**EXERCISE**. A line below contains "The height and width of the screenshot is (414, 600).", and a later one contains "Open 华为技术有限公司 applicant". Repeat both, with every line between them, exactly.
(ENTRIES PROVIDED)
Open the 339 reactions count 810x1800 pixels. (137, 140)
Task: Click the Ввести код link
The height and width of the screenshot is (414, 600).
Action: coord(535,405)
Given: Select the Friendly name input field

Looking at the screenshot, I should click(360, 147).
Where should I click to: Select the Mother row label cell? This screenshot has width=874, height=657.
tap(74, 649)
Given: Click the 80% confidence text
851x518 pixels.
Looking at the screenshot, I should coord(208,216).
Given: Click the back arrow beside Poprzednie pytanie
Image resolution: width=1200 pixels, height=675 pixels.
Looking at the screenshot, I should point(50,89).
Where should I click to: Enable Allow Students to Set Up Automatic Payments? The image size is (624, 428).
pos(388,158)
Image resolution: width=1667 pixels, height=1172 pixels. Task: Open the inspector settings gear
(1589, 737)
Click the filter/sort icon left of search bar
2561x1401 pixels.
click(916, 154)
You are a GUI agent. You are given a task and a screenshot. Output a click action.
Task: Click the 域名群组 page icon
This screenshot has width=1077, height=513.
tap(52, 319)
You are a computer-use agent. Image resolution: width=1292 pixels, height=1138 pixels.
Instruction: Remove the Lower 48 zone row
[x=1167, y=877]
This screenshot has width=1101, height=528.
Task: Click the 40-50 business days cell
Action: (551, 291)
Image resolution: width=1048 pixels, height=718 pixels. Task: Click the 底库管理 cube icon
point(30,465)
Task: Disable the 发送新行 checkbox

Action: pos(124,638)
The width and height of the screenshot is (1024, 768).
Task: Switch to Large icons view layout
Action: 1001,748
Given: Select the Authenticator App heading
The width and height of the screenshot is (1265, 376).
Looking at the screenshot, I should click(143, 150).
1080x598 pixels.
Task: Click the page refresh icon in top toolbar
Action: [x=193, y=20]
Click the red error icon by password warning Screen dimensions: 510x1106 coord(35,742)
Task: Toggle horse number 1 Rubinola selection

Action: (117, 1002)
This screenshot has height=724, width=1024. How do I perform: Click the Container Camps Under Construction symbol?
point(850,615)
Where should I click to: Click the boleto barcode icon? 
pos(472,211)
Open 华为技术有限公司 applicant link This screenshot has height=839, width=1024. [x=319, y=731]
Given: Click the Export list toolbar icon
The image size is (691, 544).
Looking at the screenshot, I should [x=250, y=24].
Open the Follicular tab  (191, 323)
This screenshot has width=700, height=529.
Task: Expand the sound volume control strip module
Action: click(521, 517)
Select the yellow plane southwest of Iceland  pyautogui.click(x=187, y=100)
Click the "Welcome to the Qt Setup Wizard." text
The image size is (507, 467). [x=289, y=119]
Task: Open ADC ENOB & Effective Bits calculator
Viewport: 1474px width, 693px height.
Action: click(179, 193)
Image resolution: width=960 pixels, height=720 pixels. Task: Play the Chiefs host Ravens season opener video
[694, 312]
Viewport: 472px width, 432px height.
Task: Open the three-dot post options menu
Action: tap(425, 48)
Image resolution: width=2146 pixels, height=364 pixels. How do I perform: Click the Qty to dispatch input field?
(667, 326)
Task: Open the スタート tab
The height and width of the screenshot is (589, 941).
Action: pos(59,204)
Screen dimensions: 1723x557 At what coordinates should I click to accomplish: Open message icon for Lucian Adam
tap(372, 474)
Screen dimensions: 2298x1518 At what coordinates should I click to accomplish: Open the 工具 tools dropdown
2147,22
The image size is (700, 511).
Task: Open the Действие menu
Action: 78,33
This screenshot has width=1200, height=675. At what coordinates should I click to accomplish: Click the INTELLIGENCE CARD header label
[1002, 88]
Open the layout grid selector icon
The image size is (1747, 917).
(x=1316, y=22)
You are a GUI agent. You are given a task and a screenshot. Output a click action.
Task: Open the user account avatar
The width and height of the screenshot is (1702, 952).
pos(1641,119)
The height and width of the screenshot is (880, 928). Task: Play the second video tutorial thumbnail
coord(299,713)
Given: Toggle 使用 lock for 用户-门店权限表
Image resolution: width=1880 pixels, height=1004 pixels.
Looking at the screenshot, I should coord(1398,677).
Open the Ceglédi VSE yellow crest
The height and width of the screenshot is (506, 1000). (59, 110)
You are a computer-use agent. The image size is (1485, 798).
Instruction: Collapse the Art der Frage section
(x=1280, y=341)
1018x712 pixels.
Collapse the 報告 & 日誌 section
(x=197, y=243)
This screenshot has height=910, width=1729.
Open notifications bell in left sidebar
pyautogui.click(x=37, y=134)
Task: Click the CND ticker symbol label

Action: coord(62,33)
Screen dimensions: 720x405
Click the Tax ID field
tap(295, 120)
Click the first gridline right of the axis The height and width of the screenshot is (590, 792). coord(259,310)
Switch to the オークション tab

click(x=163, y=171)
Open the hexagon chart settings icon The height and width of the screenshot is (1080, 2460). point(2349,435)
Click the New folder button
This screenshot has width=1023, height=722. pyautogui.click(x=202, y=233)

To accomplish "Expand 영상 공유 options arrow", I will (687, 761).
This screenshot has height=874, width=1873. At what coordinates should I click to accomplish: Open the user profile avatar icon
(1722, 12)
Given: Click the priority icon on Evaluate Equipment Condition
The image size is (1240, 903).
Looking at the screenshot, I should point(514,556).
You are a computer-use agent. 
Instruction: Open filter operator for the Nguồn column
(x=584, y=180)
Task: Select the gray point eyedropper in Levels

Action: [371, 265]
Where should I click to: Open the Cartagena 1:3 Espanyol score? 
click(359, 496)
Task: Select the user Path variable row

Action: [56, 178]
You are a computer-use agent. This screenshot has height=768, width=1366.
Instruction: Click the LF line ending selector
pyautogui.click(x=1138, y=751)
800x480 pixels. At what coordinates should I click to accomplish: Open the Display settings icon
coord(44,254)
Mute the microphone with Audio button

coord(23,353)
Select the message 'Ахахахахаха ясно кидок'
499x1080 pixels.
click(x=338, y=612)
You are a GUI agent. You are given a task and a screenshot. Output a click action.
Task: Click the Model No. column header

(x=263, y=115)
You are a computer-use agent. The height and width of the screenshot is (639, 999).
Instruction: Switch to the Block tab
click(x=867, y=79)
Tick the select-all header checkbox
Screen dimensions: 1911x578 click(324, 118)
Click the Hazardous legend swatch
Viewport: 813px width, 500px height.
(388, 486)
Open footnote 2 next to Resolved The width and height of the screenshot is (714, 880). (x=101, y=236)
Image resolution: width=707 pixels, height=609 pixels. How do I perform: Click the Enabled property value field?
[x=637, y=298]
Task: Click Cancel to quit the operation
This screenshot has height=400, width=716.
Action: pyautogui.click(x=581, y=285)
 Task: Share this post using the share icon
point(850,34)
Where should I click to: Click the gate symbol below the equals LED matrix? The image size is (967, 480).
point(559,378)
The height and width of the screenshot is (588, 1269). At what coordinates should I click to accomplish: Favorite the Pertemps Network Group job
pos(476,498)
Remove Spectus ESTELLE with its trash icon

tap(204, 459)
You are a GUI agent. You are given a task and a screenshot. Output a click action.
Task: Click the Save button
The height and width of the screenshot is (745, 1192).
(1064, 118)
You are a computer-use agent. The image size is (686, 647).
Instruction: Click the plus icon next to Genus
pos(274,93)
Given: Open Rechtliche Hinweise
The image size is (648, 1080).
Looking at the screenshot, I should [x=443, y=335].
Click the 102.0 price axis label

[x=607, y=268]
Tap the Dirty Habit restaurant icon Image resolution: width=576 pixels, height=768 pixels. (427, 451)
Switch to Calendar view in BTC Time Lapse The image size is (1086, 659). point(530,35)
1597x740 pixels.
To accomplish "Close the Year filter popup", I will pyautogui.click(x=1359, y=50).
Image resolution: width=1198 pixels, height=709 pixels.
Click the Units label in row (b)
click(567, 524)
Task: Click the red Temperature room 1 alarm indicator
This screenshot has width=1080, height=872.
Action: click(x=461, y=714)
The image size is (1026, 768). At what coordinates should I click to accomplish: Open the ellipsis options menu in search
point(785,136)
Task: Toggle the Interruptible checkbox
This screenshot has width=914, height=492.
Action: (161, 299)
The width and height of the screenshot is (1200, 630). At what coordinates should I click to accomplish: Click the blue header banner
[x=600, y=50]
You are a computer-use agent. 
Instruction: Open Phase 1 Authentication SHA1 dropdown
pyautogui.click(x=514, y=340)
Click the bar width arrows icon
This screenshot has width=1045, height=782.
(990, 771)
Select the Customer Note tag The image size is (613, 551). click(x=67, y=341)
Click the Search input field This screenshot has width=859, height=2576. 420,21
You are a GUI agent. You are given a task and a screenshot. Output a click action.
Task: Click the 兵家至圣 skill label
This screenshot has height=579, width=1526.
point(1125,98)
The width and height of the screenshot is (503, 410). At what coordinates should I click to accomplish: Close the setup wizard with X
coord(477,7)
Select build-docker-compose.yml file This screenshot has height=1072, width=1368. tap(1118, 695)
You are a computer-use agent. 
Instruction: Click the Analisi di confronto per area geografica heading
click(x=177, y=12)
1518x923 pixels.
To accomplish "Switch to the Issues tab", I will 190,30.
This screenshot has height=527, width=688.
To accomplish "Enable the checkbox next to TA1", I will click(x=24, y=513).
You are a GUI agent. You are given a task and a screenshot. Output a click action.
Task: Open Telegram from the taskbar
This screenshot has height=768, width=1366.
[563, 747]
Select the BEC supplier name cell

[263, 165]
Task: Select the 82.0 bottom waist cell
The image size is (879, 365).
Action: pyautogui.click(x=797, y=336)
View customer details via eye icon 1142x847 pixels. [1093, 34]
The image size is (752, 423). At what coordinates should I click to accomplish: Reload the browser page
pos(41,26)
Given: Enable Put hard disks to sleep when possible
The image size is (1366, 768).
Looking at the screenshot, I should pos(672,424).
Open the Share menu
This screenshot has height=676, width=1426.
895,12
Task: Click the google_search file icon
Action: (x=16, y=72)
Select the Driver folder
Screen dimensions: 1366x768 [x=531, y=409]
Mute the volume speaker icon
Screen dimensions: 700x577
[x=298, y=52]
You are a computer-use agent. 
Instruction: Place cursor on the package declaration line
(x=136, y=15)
(End ENTRIES PROVIDED)
**WORKED SOLUTION**.
The height and width of the screenshot is (414, 600).
Action: coord(535,405)
Given: Select the Friendly name input field

Looking at the screenshot, I should click(360, 147).
Where should I click to: Select the Mother row label cell? This screenshot has width=874, height=657.
tap(74, 649)
Given: Click the 80% confidence text
851x518 pixels.
Looking at the screenshot, I should coord(208,216).
Given: Click the back arrow beside Poprzednie pytanie
Image resolution: width=1200 pixels, height=675 pixels.
Looking at the screenshot, I should point(50,89).
Where should I click to: Enable Allow Students to Set Up Automatic Payments? The image size is (624, 428).
pos(388,158)
Image resolution: width=1667 pixels, height=1172 pixels. Task: Open the inspector settings gear
(1589, 737)
Click the filter/sort icon left of search bar
2561x1401 pixels.
click(916, 154)
You are a GUI agent. You are given a task and a screenshot. Output a click action.
Task: Click the 域名群组 page icon
This screenshot has width=1077, height=513.
tap(52, 319)
You are a computer-use agent. Image resolution: width=1292 pixels, height=1138 pixels.
Instruction: Remove the Lower 48 zone row
[x=1167, y=877]
This screenshot has width=1101, height=528.
Task: Click the 40-50 business days cell
Action: (551, 291)
Image resolution: width=1048 pixels, height=718 pixels. Task: Click the 底库管理 cube icon
point(30,465)
Task: Disable the 发送新行 checkbox

Action: pos(124,638)
The width and height of the screenshot is (1024, 768).
Task: Switch to Large icons view layout
Action: 1001,748
Given: Select the Authenticator App heading
The width and height of the screenshot is (1265, 376).
Looking at the screenshot, I should click(143, 150).
1080x598 pixels.
Task: Click the page refresh icon in top toolbar
Action: [x=193, y=20]
Click the red error icon by password warning Screen dimensions: 510x1106 coord(35,742)
Task: Toggle horse number 1 Rubinola selection

Action: (117, 1002)
This screenshot has height=724, width=1024. How do I perform: Click the Container Camps Under Construction symbol?
point(850,615)
Where should I click to: Click the boleto barcode icon? 
pos(472,211)
Open 华为技术有限公司 applicant link This screenshot has height=839, width=1024. [x=319, y=731]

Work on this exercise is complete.